**CHECK YOUR UNDERSTANDING**
1 - In the abstract below, which two plant species were studied for leaf thermal heterogeneity?
2 - Using the abstract below, decide whether each statement agrees with it: (a) the infrared camera came from Lincoln, USA; (b) leaf area and temperature accuracy were evaluated for 9 species; (c) the temperature differences across the leaf surface caused errors in stomatal conductance. Answer yes or no for each and quote the deciding words.

**SELECTED TEXT**
>>>

Using an IR camera to improve leaf area and temperature measurements: A new method for increasing the accuracy of photosynthesis-related parameters

Abstract

Accurate measurements of leaf temperature and area are crucial to calculate leaf gas exchange parameters when using portable gas analysers such as the LI-6400 XT portable photosynthesis system (LI‐COR Inc., Lincoln, USA). The importance of leaf temperature data is well known for robust measurements, but there are still technical limitations in measuring it with full accuracy. Here we present a tentative solution by incorporating leaf temperature measurements with thermal imaging. An infrared (IR) camera (IRay T3 Pro, Shandong, China) was combined with a LI-6400XT to measure mean leaf temperatures while avoiding leaf thermal heterogeneity and to accurately calculate leaf area while avoiding destructive sampling. The thermal heterogeneity of Helianthus annuus and Zea mays leaves were studied. We then evaluated the accuracies of leaf area and temperature measurements obtained for 9 species and discussed the influences of these measurements on the resulting photosynthesis-related parameters. Our results provide direct visual evidence of the thermal heterogeneity of leaves in an infrared gas analyzer (IRGA) chamber. The temperature differences across the leaf surface were as high as 0.28°C∼1.38°C, causing large errors in stomatal conductance (gs, -5.07%∼-55.02%) and intercellular CO2 concentrations (Ci, -0.41%∼-6.72%). The IR camera reduced the area measurement error (-0.71∼0.29 cm2) and greatly increased the accuracy by -11.12%∼17.60% for the net photosynthesis (Pn) and transpiration rate (E) and by -11.24%∼17.69% for gs calculations. Our results showed that combining an IR camera with LI-6400XT can improve leaf area measurements, avoid thermal heterogeneity in leaves and thus dramatically improve the accuracy of photosynthesis-related parameter calculations under semi controlled and moderate climate conditions.

<<<

**INFORMATION PROVIDED**
>>>

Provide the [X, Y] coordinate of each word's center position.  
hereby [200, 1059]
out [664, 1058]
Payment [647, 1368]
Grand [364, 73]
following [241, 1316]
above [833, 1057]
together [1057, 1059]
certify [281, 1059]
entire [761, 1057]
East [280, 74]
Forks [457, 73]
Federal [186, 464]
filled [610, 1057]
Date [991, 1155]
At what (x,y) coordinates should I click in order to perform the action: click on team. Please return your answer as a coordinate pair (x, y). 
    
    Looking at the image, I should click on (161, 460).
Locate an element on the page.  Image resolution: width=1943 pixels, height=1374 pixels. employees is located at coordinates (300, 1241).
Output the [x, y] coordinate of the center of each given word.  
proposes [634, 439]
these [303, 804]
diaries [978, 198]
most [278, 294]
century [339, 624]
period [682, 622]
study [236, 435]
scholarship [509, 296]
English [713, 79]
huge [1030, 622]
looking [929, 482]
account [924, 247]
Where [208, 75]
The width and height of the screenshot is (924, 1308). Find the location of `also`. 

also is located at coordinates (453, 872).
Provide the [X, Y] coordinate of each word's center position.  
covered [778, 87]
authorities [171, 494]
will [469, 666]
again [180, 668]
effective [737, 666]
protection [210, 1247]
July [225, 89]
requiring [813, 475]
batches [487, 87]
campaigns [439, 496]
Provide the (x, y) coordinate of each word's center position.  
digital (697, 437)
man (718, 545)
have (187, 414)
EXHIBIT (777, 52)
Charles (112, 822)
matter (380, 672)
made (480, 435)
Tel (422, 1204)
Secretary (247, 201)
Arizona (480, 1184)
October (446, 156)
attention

<<<

**WRITTEN RESPONSES**
1 - Helianthus annuus and Zea mays.

2 -
(a) No: "An infrared (IR) camera (IRay T3 Pro, Shandong, China)"
(b) Yes: "We then evaluated the accuracies of leaf area and temperature measurements obtained for 9 species"
(c) Yes: "causing large errors in stomatal conductance"